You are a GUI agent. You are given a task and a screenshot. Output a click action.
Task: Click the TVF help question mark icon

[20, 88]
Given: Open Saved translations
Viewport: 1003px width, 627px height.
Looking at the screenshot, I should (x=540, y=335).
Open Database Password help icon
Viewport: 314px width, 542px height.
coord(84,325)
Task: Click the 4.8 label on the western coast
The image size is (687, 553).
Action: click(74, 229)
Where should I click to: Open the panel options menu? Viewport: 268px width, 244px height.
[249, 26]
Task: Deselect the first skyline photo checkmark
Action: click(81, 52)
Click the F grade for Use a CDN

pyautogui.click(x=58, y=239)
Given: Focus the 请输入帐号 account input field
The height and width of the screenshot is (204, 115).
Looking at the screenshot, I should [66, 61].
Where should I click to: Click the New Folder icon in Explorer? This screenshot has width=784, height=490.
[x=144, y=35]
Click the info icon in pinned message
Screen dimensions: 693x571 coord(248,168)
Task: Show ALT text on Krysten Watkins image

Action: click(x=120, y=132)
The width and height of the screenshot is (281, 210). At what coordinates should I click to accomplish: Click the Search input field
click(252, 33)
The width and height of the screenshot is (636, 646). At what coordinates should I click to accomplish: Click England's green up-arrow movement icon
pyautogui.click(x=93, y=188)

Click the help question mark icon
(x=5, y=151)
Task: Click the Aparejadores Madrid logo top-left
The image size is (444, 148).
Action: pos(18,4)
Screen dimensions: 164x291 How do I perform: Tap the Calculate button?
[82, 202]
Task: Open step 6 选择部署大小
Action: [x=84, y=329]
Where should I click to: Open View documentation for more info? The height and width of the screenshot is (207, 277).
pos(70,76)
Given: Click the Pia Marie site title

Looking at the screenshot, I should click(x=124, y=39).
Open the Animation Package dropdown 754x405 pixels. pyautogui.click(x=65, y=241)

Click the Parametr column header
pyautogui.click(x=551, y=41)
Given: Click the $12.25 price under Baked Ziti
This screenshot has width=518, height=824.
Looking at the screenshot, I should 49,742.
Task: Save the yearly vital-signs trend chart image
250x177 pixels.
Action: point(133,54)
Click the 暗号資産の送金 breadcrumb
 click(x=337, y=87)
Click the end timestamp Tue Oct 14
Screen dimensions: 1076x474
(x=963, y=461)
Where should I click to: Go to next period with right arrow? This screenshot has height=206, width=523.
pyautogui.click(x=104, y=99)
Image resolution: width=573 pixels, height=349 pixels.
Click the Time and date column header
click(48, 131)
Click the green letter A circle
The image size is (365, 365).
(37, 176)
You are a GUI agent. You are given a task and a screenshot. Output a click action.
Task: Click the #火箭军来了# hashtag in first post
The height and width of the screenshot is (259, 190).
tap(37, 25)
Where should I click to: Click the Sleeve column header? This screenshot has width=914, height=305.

## EXERCISE
Reproduce every record above exactly as it appears.

## RESPONSE AREA
You are a GUI agent. You are given a task and a screenshot. Output a click action.
Task: Click the TVF help question mark icon

[20, 88]
Given: Open Saved translations
Viewport: 1003px width, 627px height.
Looking at the screenshot, I should (x=540, y=335).
Open Database Password help icon
Viewport: 314px width, 542px height.
coord(84,325)
Task: Click the 4.8 label on the western coast
The image size is (687, 553).
Action: click(74, 229)
Where should I click to: Open the panel options menu? Viewport: 268px width, 244px height.
[249, 26]
Task: Deselect the first skyline photo checkmark
Action: click(81, 52)
Click the F grade for Use a CDN

pyautogui.click(x=58, y=239)
Given: Focus the 请输入帐号 account input field
The height and width of the screenshot is (204, 115).
Looking at the screenshot, I should [66, 61].
Where should I click to: Click the New Folder icon in Explorer? This screenshot has width=784, height=490.
[x=144, y=35]
Click the info icon in pinned message
Screen dimensions: 693x571 coord(248,168)
Task: Show ALT text on Krysten Watkins image

Action: click(x=120, y=132)
The width and height of the screenshot is (281, 210). At what coordinates should I click to accomplish: Click the Search input field
click(252, 33)
The width and height of the screenshot is (636, 646). At what coordinates should I click to accomplish: Click England's green up-arrow movement icon
pyautogui.click(x=93, y=188)

Click the help question mark icon
(x=5, y=151)
Task: Click the Aparejadores Madrid logo top-left
The image size is (444, 148).
Action: pos(18,4)
Screen dimensions: 164x291 How do I perform: Tap the Calculate button?
[82, 202]
Task: Open step 6 选择部署大小
Action: [x=84, y=329]
Where should I click to: Open View documentation for more info? The height and width of the screenshot is (207, 277).
pos(70,76)
Given: Click the Pia Marie site title

Looking at the screenshot, I should click(x=124, y=39).
Open the Animation Package dropdown 754x405 pixels. pyautogui.click(x=65, y=241)

Click the Parametr column header
pyautogui.click(x=551, y=41)
Given: Click the $12.25 price under Baked Ziti
This screenshot has width=518, height=824.
Looking at the screenshot, I should 49,742.
Task: Save the yearly vital-signs trend chart image
250x177 pixels.
Action: point(133,54)
Click the 暗号資産の送金 breadcrumb
 click(x=337, y=87)
Click the end timestamp Tue Oct 14
Screen dimensions: 1076x474
(x=963, y=461)
Where should I click to: Go to next period with right arrow? This screenshot has height=206, width=523.
pyautogui.click(x=104, y=99)
Image resolution: width=573 pixels, height=349 pixels.
Click the Time and date column header
click(48, 131)
Click the green letter A circle
The image size is (365, 365).
(37, 176)
You are a GUI agent. You are given a task and a screenshot. Output a click action.
Task: Click the #火箭军来了# hashtag in first post
The height and width of the screenshot is (259, 190).
tap(37, 25)
Where should I click to: Click the Sleeve column header? This screenshot has width=914, height=305.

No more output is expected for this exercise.